Workflow for geocoding using rtry


This vignette is intended to demonstrate how to use the functions rtry_geocoding and rtry_revgeocoding within the ‘rtry’ package to perform geocoding and reverse geocoding for a list of locations or coordinates.

Geocoding is the process of converting an address into geographic coordinates (latitude and longitude), while reverse geocoding is the process of converting geographic coordinates (latitude and longitude) into an address.

The functions rtry_geocoding and rtry_revgeocoding are based on Nominatim, a search engine for OpenStreetMap (OSM) data. The data provided are free to use for any purpose, including commercial use, note that they are governed by the Open Database License (ODbL). As part of the Nominatim Usage Policy, an absolute maximum of 1 request per second (no heavy usage) and a valid email address to identify the request are required when using this OSM service. For details, please refer to: https://wiki.openstreetmap.org/wiki/Nominatim.

Note that the georeference system used is WGS84 projection.


1 Prepare the workflow environment

Make sure you have the ‘rtry’ package installed.

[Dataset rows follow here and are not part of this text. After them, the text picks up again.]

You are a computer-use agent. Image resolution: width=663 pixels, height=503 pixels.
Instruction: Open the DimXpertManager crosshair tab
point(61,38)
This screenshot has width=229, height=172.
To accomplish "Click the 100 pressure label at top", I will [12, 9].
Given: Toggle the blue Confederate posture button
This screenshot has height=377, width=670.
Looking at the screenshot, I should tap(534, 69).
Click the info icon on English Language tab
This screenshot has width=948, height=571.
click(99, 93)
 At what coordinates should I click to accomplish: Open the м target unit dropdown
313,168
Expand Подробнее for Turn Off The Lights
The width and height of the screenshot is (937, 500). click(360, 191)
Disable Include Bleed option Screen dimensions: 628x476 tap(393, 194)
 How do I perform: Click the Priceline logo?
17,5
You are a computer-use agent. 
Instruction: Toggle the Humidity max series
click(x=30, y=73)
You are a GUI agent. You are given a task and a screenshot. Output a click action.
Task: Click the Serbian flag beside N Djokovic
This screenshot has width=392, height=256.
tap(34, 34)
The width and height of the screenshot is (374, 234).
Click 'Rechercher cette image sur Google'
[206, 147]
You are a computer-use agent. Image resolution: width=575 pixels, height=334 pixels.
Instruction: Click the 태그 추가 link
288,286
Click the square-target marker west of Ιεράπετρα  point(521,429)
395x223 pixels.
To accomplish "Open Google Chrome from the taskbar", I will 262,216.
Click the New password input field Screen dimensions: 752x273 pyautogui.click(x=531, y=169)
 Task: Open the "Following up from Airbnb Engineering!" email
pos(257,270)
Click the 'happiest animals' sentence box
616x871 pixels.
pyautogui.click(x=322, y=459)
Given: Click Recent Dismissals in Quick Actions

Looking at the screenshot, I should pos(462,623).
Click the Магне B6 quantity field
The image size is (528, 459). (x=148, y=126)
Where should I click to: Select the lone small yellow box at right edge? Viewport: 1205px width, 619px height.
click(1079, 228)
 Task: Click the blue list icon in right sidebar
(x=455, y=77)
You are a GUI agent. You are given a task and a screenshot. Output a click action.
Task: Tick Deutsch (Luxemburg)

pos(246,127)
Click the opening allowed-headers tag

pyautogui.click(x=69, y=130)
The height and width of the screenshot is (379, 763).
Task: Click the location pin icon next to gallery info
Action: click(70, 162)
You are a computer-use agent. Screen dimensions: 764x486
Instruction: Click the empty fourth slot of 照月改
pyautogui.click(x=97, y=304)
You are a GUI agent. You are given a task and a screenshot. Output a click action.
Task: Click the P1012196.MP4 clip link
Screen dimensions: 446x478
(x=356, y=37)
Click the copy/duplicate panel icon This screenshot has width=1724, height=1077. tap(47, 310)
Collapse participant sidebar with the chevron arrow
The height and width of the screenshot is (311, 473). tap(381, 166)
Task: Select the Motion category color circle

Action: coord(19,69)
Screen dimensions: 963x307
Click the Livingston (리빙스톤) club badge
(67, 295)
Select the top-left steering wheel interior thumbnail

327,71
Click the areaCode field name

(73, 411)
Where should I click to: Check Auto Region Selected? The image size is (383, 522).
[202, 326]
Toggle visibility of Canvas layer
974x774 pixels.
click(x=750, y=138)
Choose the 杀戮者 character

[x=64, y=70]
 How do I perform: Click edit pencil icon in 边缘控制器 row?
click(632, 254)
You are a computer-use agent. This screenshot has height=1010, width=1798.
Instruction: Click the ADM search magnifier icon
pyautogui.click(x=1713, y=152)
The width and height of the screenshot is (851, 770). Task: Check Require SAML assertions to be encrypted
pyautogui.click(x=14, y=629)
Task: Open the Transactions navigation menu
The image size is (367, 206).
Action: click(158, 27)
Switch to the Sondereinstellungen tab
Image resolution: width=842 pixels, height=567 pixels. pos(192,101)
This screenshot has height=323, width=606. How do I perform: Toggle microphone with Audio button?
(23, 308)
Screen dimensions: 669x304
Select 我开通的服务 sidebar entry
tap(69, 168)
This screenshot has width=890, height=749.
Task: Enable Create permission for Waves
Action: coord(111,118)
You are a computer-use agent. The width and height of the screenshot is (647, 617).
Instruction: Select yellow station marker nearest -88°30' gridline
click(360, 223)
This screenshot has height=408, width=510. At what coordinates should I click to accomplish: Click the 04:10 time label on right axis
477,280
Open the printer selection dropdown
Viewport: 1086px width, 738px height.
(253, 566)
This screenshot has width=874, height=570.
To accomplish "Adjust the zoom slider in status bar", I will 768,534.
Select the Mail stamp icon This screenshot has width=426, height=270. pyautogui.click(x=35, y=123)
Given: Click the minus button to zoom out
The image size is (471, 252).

If not, you may refer to the vignette “Introduction to rtry” (rtry-introduction).

To start, set the work directory to the desired location:

# Set the working directory
setwd("<path_to_dir>")

# Check the working directory
getwd()

Note: The character “\” is used as escape character in R to give the following character special meaning (e.g. “\n” for newline, “\t” for tab, “\r” for carriage return and so on). Therefore, for Windows users, it is important to use the “\” in the file path of the command instead of “/” in order for R to correctly understand the input path.

Load the required packages using the commands:

# Load the rtry package
library(rtry)

# Check the version of rtry
packageVersion("rtry")

# Load the dplyr package which is used for piping (%>%)
library(dplyr)


2 Use ‘rtry’ for geocoding

rtry_geocoding() takes two parameters address and email, and returns a data frame that contains latitude (lat) and longitude (lon) in WGS84 projection.

rtry_geocoding(address = NULL, email = NULL)
Argument Description
address String of an address
email String of an email address

In the context of this example workflow, we will use the location data provided within the ‘rtry’ package. In this specific case the input argument for the file data_locations.csv can be obtained via system.file() that finds the full file path to the ‘rtry’ package:

# Obtain and print the path to the sample dataset within the rtry package
path_to_data <- system.file("testdata", "data_locations.csv", package = "rtry")
path_to_data
## [1] "C:/Program Files/R/R-4.0.5/library/rtry/testdata/data_locations.csv"

To load the .csv file with location information, use rtry_import():

# Load the locations from a .csv file
input_locations <- rtry_import(path_to_data, separator = ",", encoding = "UTF-8", quote = "\"")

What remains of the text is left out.